■ **What is required**
Each line from the one holding "1192x671 pixels." through the end of the records should be returned exactly, while pictures are skipped.

Stored data entries
-------
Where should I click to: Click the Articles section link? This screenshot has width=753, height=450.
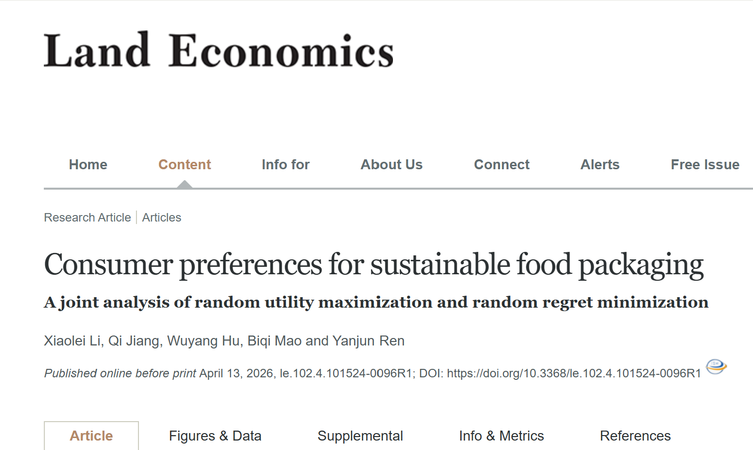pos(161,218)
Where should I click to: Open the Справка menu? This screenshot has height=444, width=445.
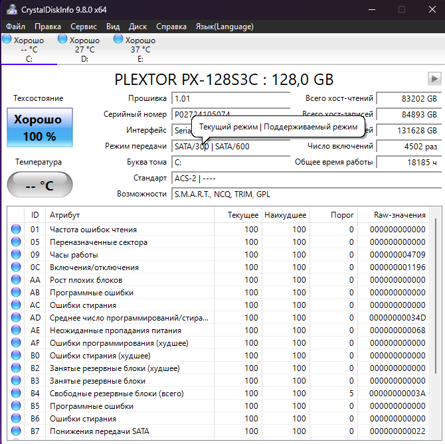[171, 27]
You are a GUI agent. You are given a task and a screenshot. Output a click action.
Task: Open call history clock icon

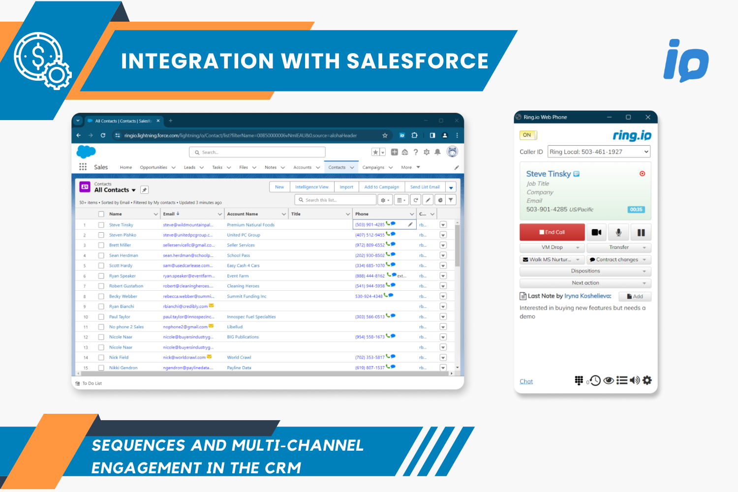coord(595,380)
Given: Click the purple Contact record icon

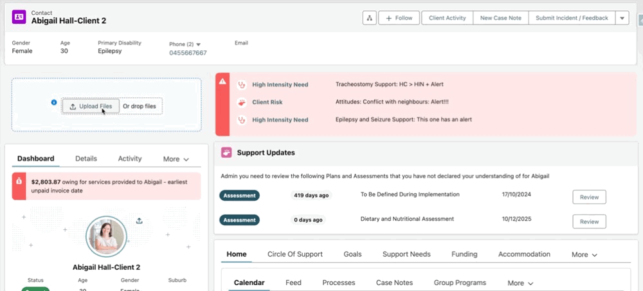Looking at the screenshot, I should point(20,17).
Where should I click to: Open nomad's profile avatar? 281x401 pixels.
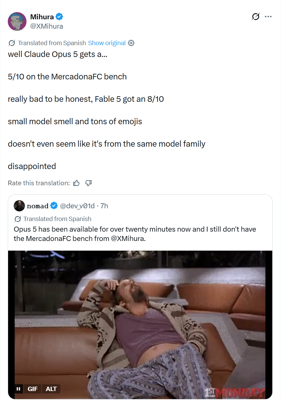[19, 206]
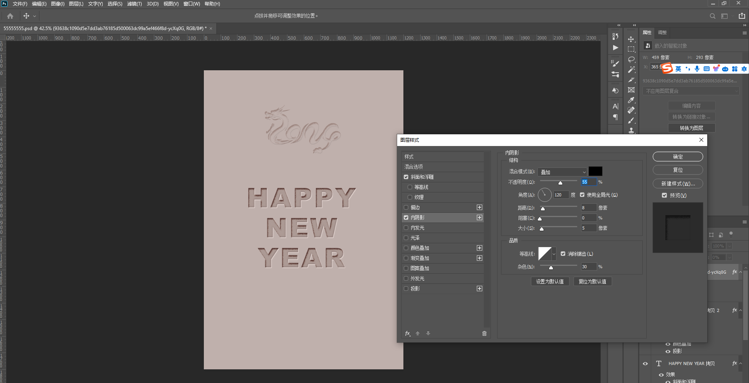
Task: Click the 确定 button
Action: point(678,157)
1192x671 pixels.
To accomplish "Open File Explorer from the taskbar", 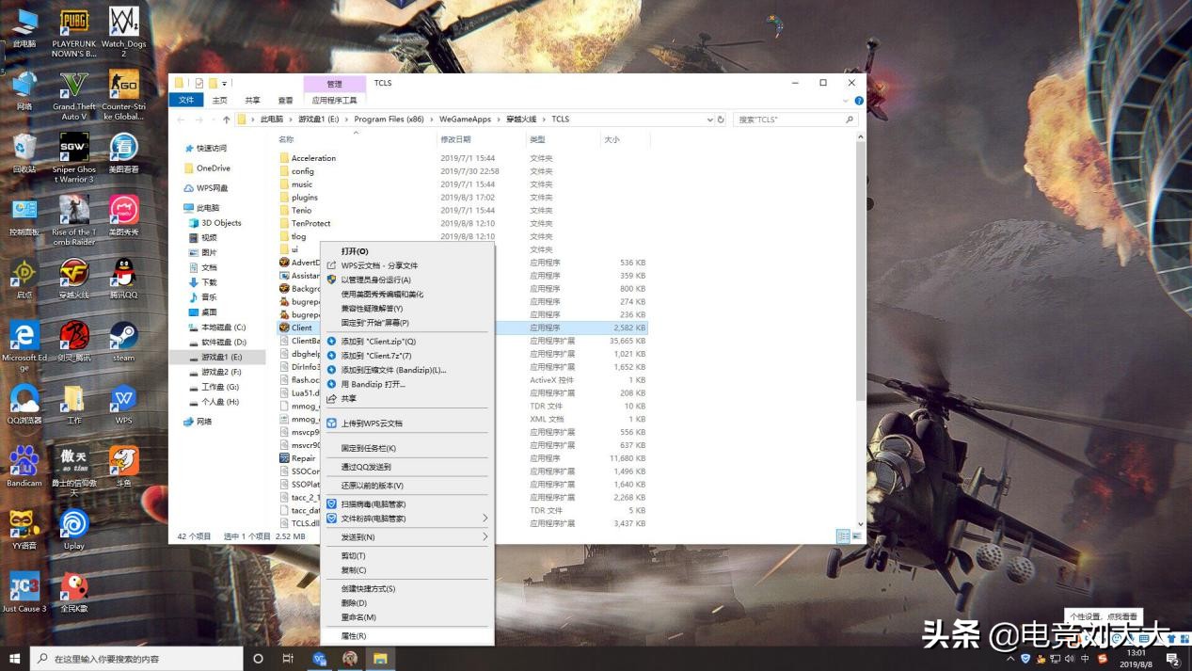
-------
■ **Solution to the problem**
1192x671 pixels.
To accomplish "Open File Explorer from the taskbar", 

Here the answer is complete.